● PROBLEM REQUIREMENTS: Arrange the lines of the material below as a Markdown table with the columns "Row" and "Line", numbering each row and dropping blank lines. Omit the pictures.

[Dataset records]

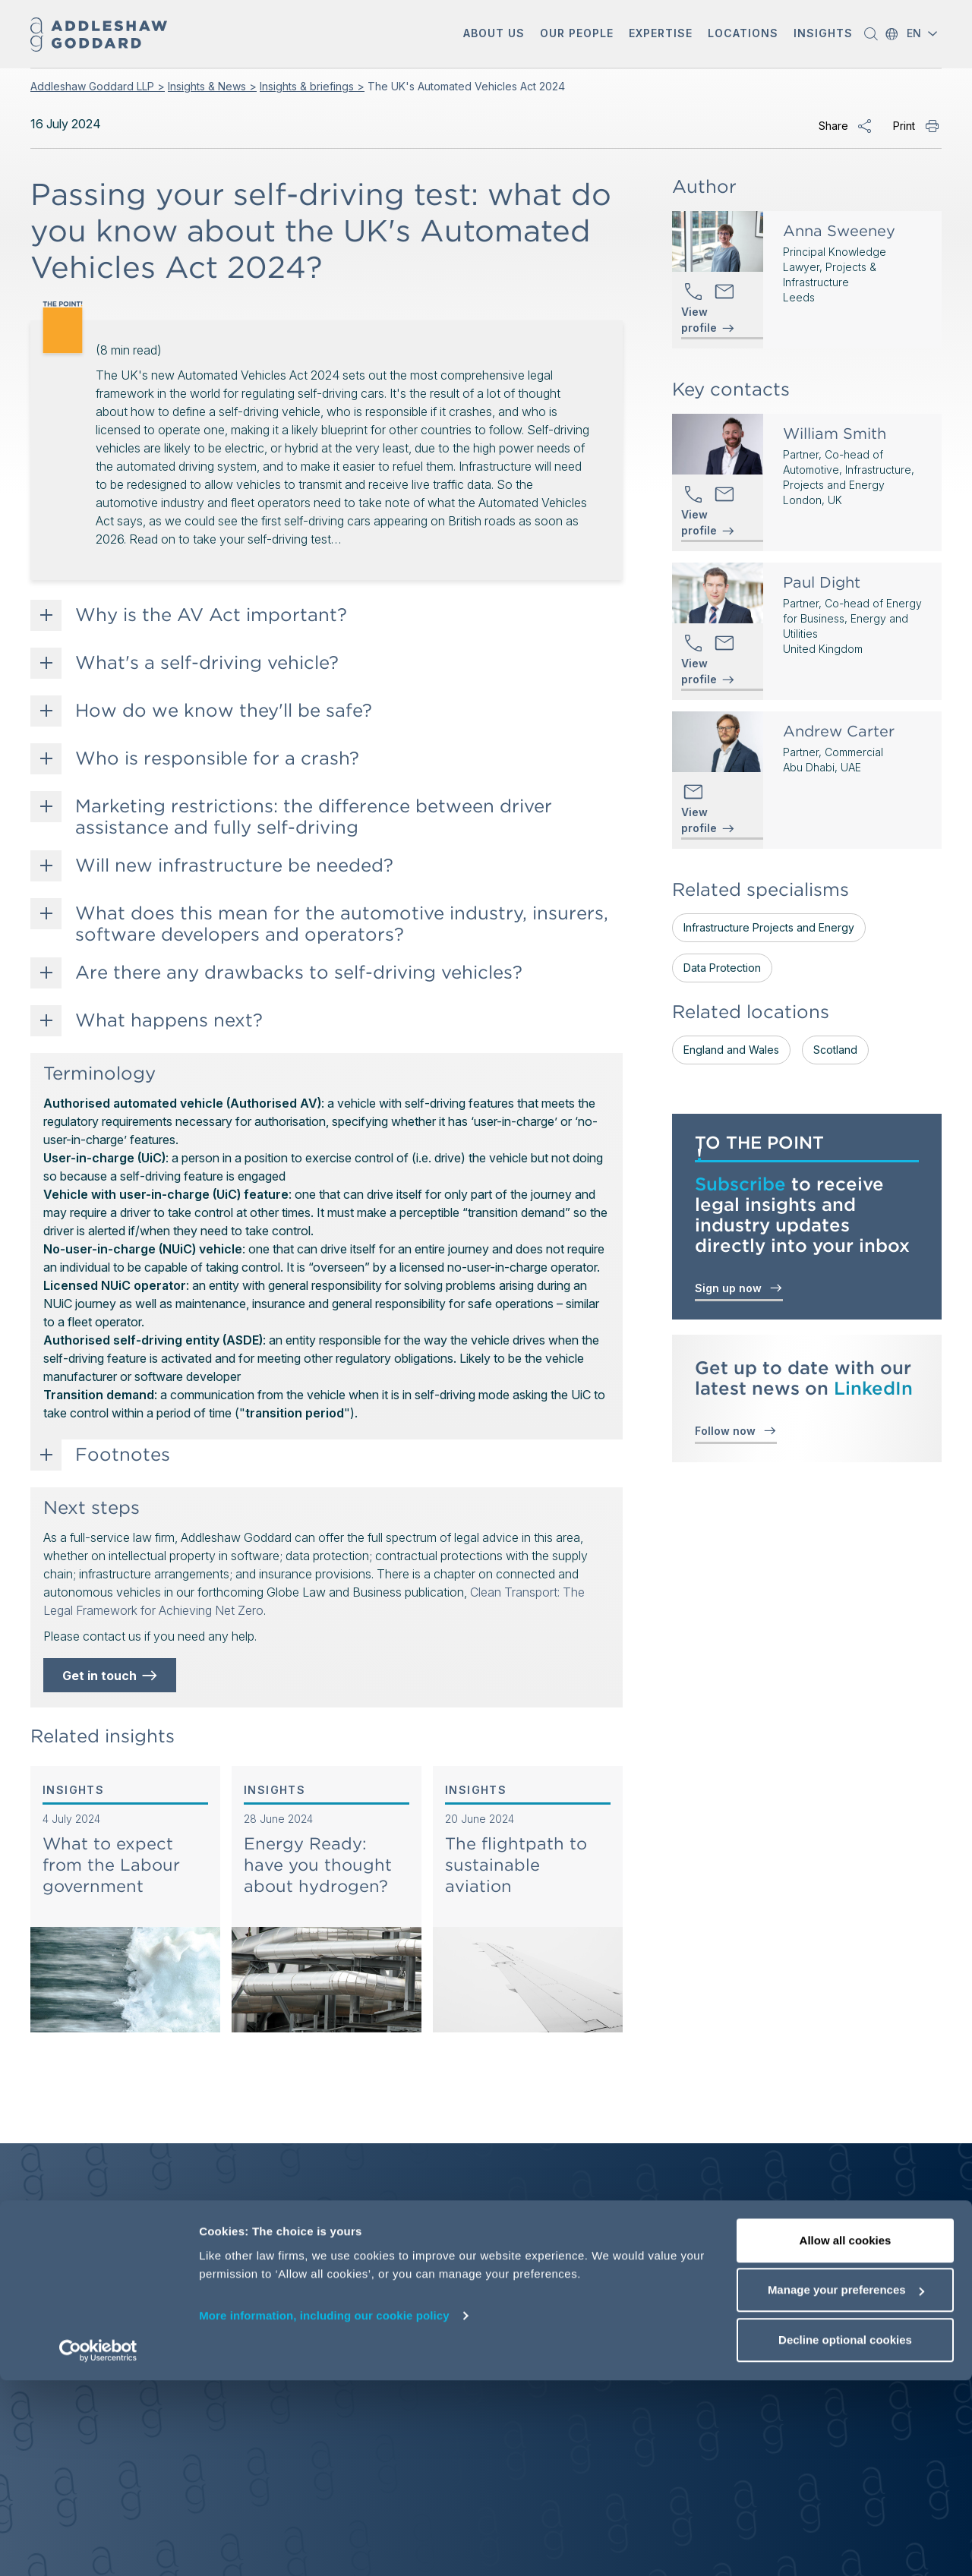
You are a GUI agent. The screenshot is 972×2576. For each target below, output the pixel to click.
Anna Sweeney (839, 231)
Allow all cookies (846, 2435)
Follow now (736, 1429)
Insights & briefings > (312, 86)
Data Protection (722, 967)
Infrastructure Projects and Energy (768, 927)
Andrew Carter (839, 731)
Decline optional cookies (845, 2535)
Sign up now (739, 1287)
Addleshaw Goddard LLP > (97, 86)
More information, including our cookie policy (324, 2511)
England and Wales (731, 1049)
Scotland (835, 1049)
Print (904, 125)
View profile (699, 320)
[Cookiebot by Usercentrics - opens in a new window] (98, 2546)
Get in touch (110, 1675)
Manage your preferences (846, 2486)
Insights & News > (212, 86)
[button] (494, 34)
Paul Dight (821, 582)
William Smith (834, 433)
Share (833, 125)
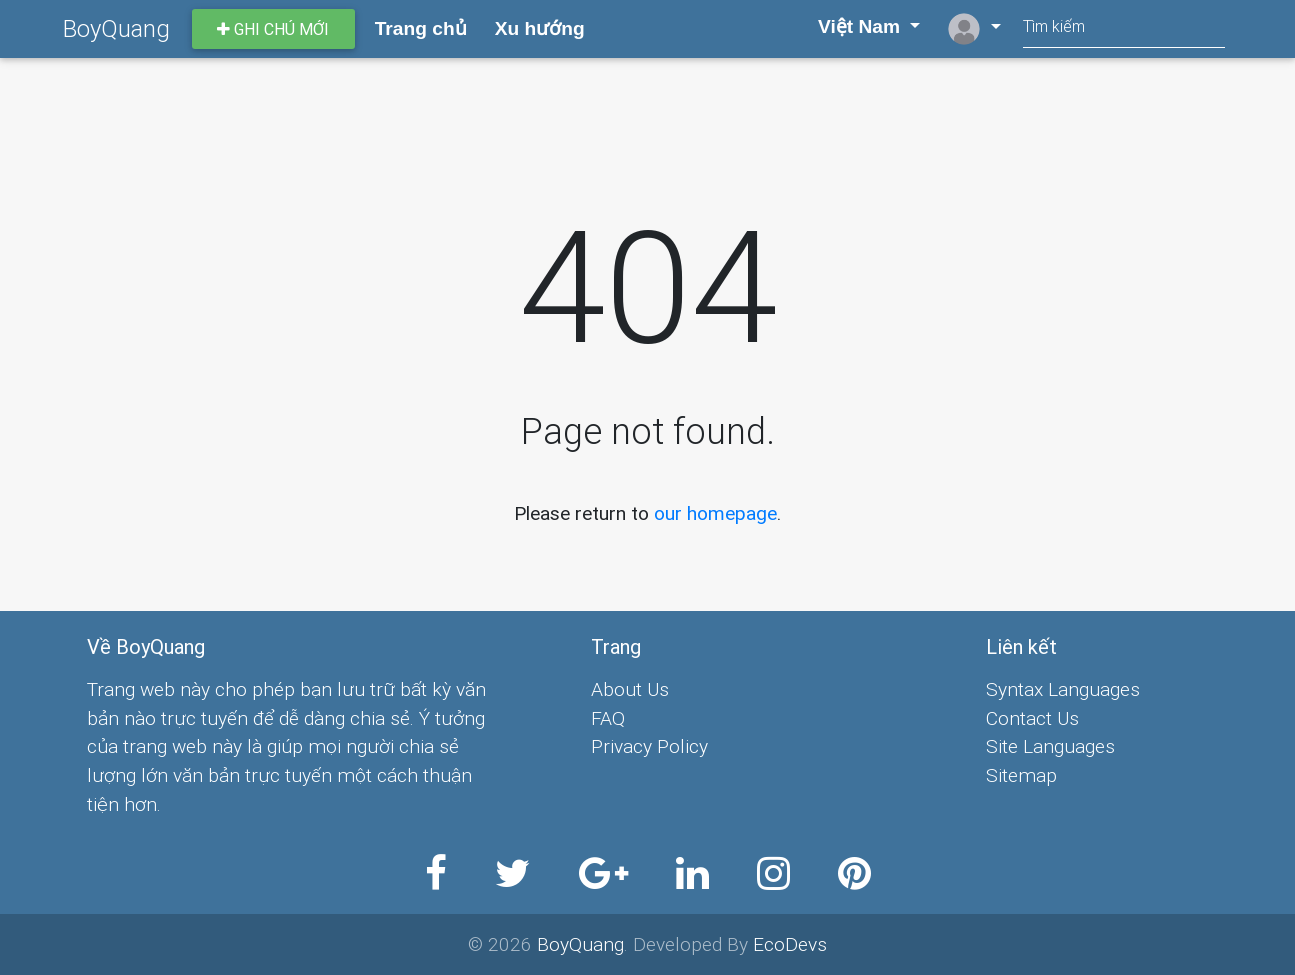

● TASK RESULT:
| Row | Line |
|---|---|
| 1 | You are a GUI agent. The screenshot is 972×2576. For each target below, output the pixel to click. |
| 2 | Anna Sweeney (839, 231) |
| 3 | Allow all cookies (846, 2435) |
| 4 | Follow now (736, 1429) |
| 5 | Insights & briefings > (312, 86) |
| 6 | Data Protection (722, 967) |
| 7 | Infrastructure Projects and Energy (768, 927) |
| 8 | Andrew Carter (839, 731) |
| 9 | Decline optional cookies (845, 2535) |
| 10 | Sign up now (739, 1287) |
| 11 | Addleshaw Goddard LLP > (97, 86) |
| 12 | More information, including our cookie policy (324, 2511) |
| 13 | England and Wales (731, 1049) |
| 14 | Scotland (835, 1049) |
| 15 | Print (904, 125) |
| 16 | View profile (699, 320) |
| 17 | [Cookiebot by Usercentrics - opens in a new window] (98, 2546) |
| 18 | Get in touch (110, 1675) |
| 19 | Manage your preferences (846, 2486) |
| 20 | Insights & News > (212, 86) |
| 21 | [button] (494, 34) |
| 22 | Paul Dight (821, 582) |
| 23 | William Smith (834, 433) |
| 24 | Share (833, 125) |